This is a guest blog post by Holly, a school-based SLP, all about summarizing and main idea intervention!
“Tell me about that movie you watched!”
“What are you learning about in social studies?”
“Let’s summarize what we learned from this article.”
These types of conversations can take a lot of effort for our students.To provide a summary, countless foundational language skills are involved: comprehending information, remembering details, categorizing based on topics and themes, sequencing, identifying story elements, filtering important and unimportant information, paraphrasing, formulating sentences — the list goes on!
It’s no wonder this skill is so challenging and important. What makes summarizing such a powerful target for language intervention? It’s:
Relevant. Summarizing is a curriculum-based skill that shows up in Common Core standards all the way from kindergarten (retell familiar stories with support) to twelfth grade (provide an objective summary of the text).
Functional. Students have opportunities to practice it across everyday conversations, language arts instruction, and nearly every other academic content area!
Strategic. Not only is summarizing a skill in itself — it’s a helpful tool to support memory, comprehension, and expression. We’re all for working smarter (not harder) and that counts for our students, too.
This is why we’re reviewing practical strategies for summarizing and main idea intervention. While this is an area that is well-researched in the field of education, our goal is to help you filter through the information to find high-quality, relevant external evidence and explore how it fits into your own decision-making.
Thanks to ASHA’s Evidence Maps, this post’s primary source is a systematic review and meta-analysis by Stevens, Park, & Vaughn (2019). The article investigated interventions for summarizing and main idea identification, which were provided to struggling readers from elementary school to high school.

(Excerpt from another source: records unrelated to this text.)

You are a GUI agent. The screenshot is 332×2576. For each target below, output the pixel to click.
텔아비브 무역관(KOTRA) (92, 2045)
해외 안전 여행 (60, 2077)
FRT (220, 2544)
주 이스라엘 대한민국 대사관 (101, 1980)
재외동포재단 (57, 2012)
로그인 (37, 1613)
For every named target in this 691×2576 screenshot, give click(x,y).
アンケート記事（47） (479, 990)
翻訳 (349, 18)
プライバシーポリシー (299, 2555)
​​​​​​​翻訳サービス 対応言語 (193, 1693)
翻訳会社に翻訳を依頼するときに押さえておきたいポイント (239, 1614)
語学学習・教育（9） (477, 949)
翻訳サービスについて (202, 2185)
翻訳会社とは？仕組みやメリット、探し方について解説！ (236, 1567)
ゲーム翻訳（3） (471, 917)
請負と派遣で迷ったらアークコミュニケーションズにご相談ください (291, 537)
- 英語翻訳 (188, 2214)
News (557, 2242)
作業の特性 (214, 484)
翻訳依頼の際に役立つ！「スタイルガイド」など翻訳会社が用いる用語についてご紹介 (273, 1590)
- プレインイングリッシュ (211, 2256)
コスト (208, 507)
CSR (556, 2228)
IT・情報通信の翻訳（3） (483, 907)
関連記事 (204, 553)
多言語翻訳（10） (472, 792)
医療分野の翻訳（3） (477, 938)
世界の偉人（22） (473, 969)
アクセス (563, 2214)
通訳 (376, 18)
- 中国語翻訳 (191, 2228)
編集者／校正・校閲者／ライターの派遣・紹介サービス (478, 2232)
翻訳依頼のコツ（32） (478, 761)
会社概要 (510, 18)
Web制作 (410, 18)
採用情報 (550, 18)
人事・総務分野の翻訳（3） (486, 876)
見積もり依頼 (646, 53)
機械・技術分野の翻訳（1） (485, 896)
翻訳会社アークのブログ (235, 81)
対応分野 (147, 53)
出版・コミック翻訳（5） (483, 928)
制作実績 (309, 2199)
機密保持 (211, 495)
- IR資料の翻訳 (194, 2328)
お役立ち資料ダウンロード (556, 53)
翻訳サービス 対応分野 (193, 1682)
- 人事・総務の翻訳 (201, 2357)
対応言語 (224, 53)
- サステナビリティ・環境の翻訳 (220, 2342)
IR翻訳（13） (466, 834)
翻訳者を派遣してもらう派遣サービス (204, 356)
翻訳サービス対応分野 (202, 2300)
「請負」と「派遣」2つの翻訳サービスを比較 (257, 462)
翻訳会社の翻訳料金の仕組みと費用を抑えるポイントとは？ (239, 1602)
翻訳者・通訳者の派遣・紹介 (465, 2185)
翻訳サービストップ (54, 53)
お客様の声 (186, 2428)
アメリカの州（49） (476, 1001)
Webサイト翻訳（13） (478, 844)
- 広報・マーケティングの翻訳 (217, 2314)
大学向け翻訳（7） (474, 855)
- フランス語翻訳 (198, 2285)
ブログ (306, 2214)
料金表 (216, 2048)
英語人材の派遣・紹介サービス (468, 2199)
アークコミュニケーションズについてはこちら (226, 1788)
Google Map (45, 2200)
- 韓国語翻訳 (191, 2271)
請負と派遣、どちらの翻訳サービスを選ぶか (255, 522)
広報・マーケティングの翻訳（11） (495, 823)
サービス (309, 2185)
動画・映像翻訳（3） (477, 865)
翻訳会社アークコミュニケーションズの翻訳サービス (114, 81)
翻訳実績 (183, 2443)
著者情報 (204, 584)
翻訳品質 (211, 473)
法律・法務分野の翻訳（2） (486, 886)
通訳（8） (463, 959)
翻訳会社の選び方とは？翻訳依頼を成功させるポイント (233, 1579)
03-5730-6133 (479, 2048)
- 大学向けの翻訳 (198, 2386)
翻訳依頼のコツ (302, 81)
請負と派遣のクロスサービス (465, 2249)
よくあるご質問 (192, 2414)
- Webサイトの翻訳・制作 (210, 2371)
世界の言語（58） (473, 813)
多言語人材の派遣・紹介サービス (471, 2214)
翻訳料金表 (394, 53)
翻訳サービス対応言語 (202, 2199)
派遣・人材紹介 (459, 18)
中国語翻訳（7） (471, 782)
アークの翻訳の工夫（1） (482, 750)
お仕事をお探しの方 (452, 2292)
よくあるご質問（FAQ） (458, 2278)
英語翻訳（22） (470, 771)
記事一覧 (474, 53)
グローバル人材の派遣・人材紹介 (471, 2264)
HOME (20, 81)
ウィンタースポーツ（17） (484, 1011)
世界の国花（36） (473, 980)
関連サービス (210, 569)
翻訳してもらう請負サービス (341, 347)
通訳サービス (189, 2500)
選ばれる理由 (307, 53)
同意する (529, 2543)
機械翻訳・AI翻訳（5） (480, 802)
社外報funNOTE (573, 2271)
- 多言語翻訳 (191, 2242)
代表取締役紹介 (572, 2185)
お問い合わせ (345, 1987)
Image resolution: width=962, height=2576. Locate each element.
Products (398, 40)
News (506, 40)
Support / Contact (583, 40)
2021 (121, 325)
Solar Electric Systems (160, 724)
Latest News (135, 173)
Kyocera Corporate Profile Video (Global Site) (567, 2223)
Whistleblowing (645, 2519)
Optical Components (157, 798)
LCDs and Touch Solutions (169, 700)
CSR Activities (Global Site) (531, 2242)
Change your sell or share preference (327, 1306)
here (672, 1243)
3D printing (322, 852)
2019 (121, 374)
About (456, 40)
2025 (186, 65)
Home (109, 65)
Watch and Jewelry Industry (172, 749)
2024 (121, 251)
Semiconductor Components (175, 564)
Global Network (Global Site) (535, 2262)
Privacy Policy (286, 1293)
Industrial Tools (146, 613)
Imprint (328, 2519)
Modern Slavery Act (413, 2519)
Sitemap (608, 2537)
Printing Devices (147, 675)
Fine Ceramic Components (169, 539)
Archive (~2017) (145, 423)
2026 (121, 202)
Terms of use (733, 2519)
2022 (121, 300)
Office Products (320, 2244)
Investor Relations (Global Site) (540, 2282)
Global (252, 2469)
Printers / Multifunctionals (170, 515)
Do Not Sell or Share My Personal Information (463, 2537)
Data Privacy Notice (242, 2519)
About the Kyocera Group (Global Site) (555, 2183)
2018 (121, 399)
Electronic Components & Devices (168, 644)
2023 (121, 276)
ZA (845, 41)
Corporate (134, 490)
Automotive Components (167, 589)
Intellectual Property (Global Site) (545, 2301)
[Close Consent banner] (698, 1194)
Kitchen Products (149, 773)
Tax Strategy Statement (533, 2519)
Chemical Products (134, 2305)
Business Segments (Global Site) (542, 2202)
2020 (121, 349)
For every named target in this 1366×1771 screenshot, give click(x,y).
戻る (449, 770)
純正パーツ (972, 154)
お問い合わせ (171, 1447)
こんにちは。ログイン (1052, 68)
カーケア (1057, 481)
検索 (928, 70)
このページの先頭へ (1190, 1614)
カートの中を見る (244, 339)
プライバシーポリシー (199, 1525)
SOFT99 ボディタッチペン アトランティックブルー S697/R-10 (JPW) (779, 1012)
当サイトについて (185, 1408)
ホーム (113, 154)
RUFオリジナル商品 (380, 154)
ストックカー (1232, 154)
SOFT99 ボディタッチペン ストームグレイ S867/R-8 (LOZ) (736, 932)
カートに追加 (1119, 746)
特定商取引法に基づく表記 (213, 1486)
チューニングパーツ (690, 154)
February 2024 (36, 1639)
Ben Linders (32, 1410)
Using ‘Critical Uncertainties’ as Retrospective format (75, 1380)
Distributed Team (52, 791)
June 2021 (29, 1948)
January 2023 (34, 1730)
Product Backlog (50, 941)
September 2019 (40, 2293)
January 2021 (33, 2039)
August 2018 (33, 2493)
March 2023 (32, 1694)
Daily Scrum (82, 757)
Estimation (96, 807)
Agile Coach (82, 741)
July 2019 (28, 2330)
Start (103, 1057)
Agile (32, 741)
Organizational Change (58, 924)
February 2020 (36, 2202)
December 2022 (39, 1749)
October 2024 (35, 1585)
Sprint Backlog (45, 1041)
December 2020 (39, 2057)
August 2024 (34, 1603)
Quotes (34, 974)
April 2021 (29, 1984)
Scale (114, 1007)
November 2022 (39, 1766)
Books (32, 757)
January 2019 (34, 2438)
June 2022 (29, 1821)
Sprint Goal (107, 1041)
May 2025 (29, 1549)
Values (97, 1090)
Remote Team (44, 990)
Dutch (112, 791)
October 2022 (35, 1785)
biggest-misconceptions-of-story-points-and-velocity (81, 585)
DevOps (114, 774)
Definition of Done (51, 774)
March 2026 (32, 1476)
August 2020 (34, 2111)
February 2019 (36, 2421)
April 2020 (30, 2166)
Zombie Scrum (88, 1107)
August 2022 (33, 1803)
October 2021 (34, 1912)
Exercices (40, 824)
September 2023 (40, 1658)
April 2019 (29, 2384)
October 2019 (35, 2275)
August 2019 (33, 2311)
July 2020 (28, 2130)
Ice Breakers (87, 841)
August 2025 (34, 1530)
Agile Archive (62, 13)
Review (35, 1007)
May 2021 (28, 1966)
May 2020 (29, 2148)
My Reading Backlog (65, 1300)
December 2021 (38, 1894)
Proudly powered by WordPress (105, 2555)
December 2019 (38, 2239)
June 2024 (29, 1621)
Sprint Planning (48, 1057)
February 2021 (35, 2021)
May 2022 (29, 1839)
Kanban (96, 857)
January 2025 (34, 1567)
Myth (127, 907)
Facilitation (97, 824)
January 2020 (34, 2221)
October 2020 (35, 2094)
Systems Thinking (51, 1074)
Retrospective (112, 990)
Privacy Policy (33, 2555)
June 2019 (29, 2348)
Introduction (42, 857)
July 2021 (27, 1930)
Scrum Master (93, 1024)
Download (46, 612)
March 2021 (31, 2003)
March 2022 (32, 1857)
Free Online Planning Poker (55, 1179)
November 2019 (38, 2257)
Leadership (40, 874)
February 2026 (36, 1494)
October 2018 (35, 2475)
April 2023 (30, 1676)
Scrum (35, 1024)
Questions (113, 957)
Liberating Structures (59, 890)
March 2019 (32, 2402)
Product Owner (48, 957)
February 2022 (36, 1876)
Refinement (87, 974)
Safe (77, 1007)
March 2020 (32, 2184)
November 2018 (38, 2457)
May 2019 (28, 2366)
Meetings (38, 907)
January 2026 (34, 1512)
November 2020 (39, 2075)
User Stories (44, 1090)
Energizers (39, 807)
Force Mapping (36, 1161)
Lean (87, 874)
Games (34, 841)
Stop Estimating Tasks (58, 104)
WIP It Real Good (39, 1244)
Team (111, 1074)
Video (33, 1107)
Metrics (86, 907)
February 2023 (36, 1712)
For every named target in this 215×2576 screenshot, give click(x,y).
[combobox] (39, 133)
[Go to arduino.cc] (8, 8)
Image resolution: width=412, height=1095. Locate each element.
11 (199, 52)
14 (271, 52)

The Difference Between Retelling and Summarizing
When a student retells a story, they are using story grammar to recount a series of events.
When a student summarizes a text, they are identifying the main idea and key details. The text is expository in nature (versus a narrative).
Here are the highlights…
This systematic review included 30 experimental, quasi-experimental, or single-case design studies published between 1978 and 2016, with a population of students between third and twelfth grade who were identified as struggling readers.
The interventions included a range of summarizing and main idea instructional practices (using a mix of narrative and expository texts), administered across a range of service delivery models (1-4 students per group vs. 5+ students per group, 12 and fewer sessions vs. 13 and more sessions).
The outcomes of the group design studies “were indicated to have a positive effect on struggling readers with an effect size of 0.97” and the single-case design studies “demonstrated strong evidence favoring main idea and summarizing interventions on oral and written retell measures” (Stevens, Park, & Vaughn, 2019). There was no significant difference of intervention effectiveness on group size, frequency of sessions, or students’ ages/grades.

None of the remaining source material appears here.